I checked my _cuv_python.so and it appears to be linked correctly:

(sandbox)[hpc_tambet@juur cuv_python]$ ldd _cuv_python.so
        linux-vdso.so.1 =>  (0x00007fff5e5ff000)
        libcuv.so.0 => /home/hpc_tambet/lib/libcuv.so.0 (0x00007f207e1ad000)
        libboost_date_time.so.1.57.0 => /home/hpc_tambet/lib/libboost_date_time.so.1.57.0 (0x00007f207df99000)
        libboost_python.so.1.57.0 => /home/hpc_tambet/lib/libboost_python.so.1.57.0 (0x00007f207dd48000)
        libpython2.7.so.1.0 => /usr/lib64/libpython2.7.so.1.0 (0x00007f207d96c000)
        libcublas.so.5.0 => /usr/local/cuda/lib64/libcublas.so.5.0 (0x00007f2079f74000)
        libblas.so.3 => /usr/lib64/libblas.so.3 (0x00007f2079d1d000)
        libX11.so.6 => /usr/lib64/libX11.so.6 (0x00007f20799e0000)
        libpthread.so.0 => /lib64/libpthread.so.0 (0x00007f20797c2000)
        libpng12.so.0 => /usr/lib64/libpng12.so.0 (0x00007f207959c000)
        libz.so.1 => /lib64/libz.so.1 (0x00007f2079386000)
        libtp_cudaconv2.so.0 => /home/hpc_tambet/lib/libtp_cudaconv2.so.0 (0x00007f2078923000)
        libcblas.so.3 => /usr/lib64/atlas/libcblas.so.3 (0x00007f2078703000)
        libtp_theano.so.0 => /home/hpc_tambet/lib/libtp_theano.so.0 (0x00007f207843a000)
        libcudart.so.5.0 => /usr/local/cuda/lib64/libcudart.so.5.0 (0x00007f20781df000)
        libcuda.so.1 => /usr/lib64/libcuda.so.1 (0x00007f207727b000)
        libboost_unit_test_framework.so.1.57.0 => /home/hpc_tambet/lib/libboost_unit_test_framework.so.1.57.0 (0x00007f2076fb3000)
        libboost_serialization.so.1.57.0 => /home/hpc_tambet/lib/libboost_serialization.so.1.57.0 (0x00007f2076d48000)
        libboost_thread.so.1.57.0 => /home/hpc_tambet/lib/libboost_thread.so.1.57.0 (0x00007f2076b26000)
        libboost_system.so.1.57.0 => /home/hpc_tambet/lib/libboost_system.so.1.57.0 (0x00007f2076923000)
        libstdc++.so.6 => /usr/lib64/libstdc++.so.6 (0x00007f207661c000)
        libm.so.6 => /lib64/libm.so.6 (0x00007f2076398000)
        libgcc_s.so.1 => /lib64/libgcc_s.so.1 (0x00007f2076182000)
        libc.so.6 => /lib64/libc.so.6 (0x00007f2075ded000)
        librt.so.1 => /lib64/librt.so.1 (0x00007f2075be5000)
        libutil.so.1 => /lib64/libutil.so.1 (0x00007f20759e1000)
        libdl.so.2 => /lib64/libdl.so.2 (0x00007f20757dd000)
        libgfortran.so.3 => /usr/lib64/libgfortran.so.3 (0x00007f20754eb000)
        libxcb.so.1 => /usr/lib64/libxcb.so.1 (0x00007f20752cc000)
        /lib64/ld-linux-x86-64.so.2 (0x00007f20824b4000)
        libatlas.so.3 => /usr/lib64/atlas/libatlas.so.3 (0x00007f2074bbe000)
        libXau.so.6 => /usr/lib64/libXau.so.6 (0x00007f20749ba000)

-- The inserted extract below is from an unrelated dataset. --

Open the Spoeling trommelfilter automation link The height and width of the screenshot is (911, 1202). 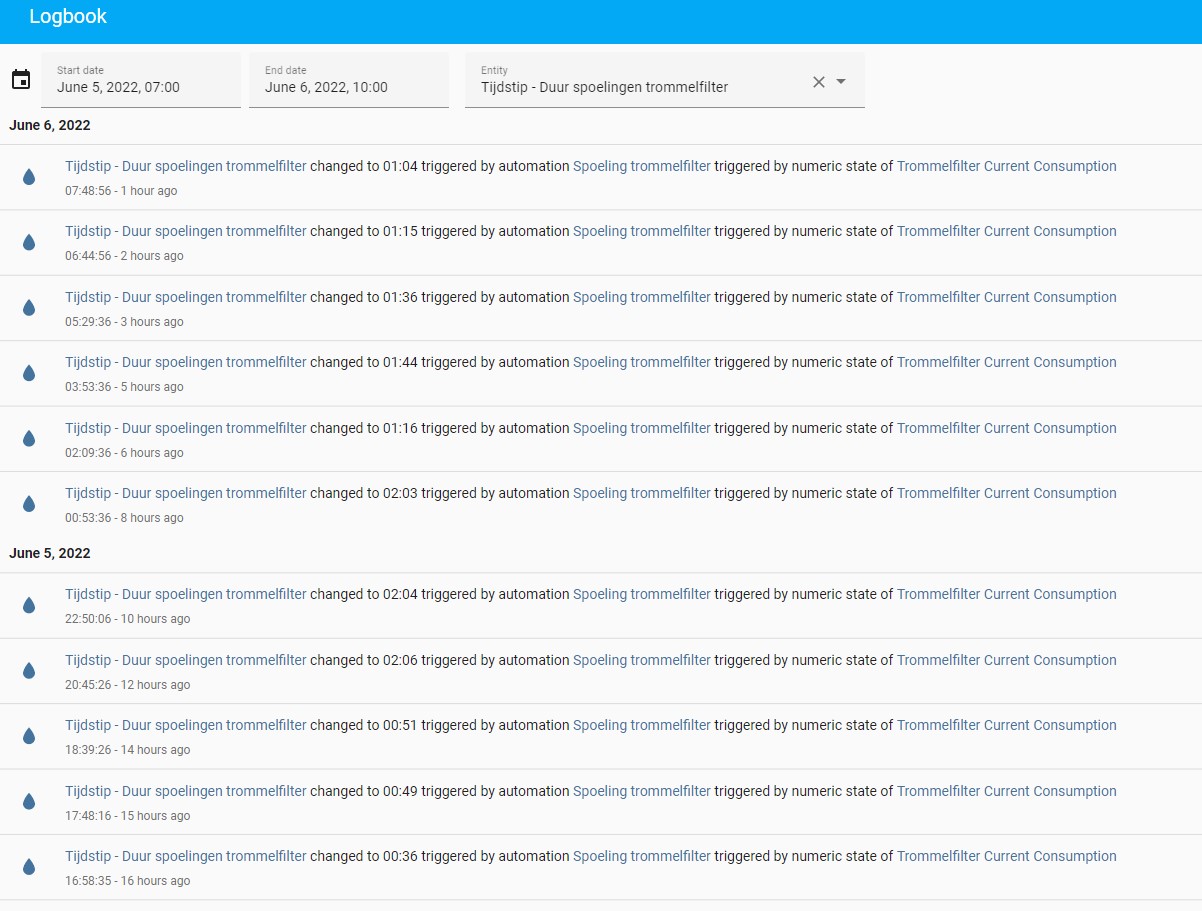[x=640, y=166]
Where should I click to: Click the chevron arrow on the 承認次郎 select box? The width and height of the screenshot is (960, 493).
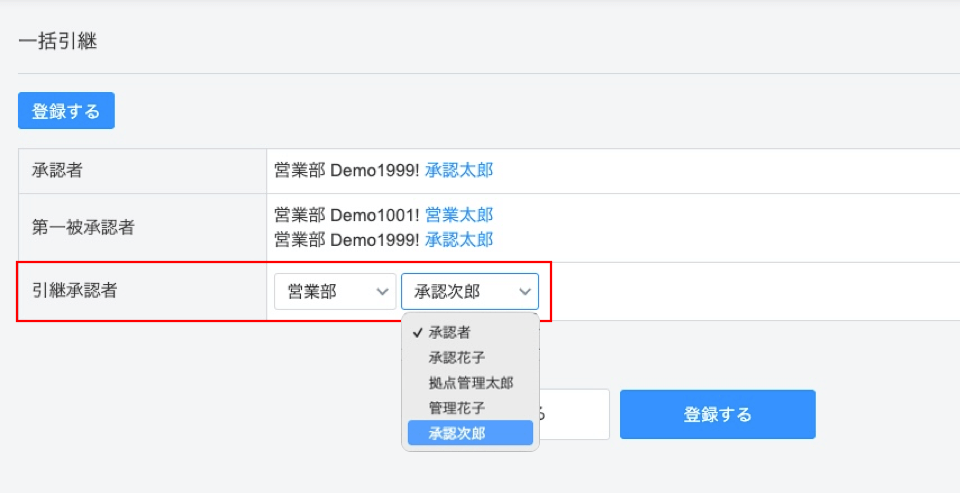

I'm running it on our university cluster, so I had to compile Boost, PyUblas and CUV all by myself.

I also got some errors while running ctest, maybe these are related?

7/20 Testing: theano_ops
7/20 Test: theano_ops
Command: "/home/hpc_tambet/src/CUV/build/debug/src/tests/theano_ops"
Directory: /home/hpc_tambet/src/CUV/build/debug/src/tests
"theano_ops" start time: Jan 06 17:14 EET
Output:
----------------------------------------------------------
Testing on device=0
Running 2 test cases...
init cuda and py
 1 dim tensor finished
init cuda and py
unknown location(0): fatal error in "test_flip_dims": memory access violation at address: 0x00000001: no mapping at fault address
/home/hpc_tambet/src/CUV/src/tests/lib_theano_ops.cpp(276): last checkpoint

*** 1 failure detected in test suite "example"
<end of output>
Test time =   4.64 sec
----------------------------------------------------------
Test Failed.
"theano_ops" end time: Jan 06 17:14 EET
"theano_ops" time elapsed: 00:00:04
----------------------------------------------------------

In addition to theano_ops also optimize, conv_op, lib_cimg, lib_sep_conv, hog and nose_tests didn't pass. But as all other tests seemed to work (including rbm), then I decided to give it a try.

The Linux I'm using is "Scientific Linux CERN SLC release 6.6 (Carbon)" with CUDA toolkit 5.0 and NVidia Tesla K20 GPU.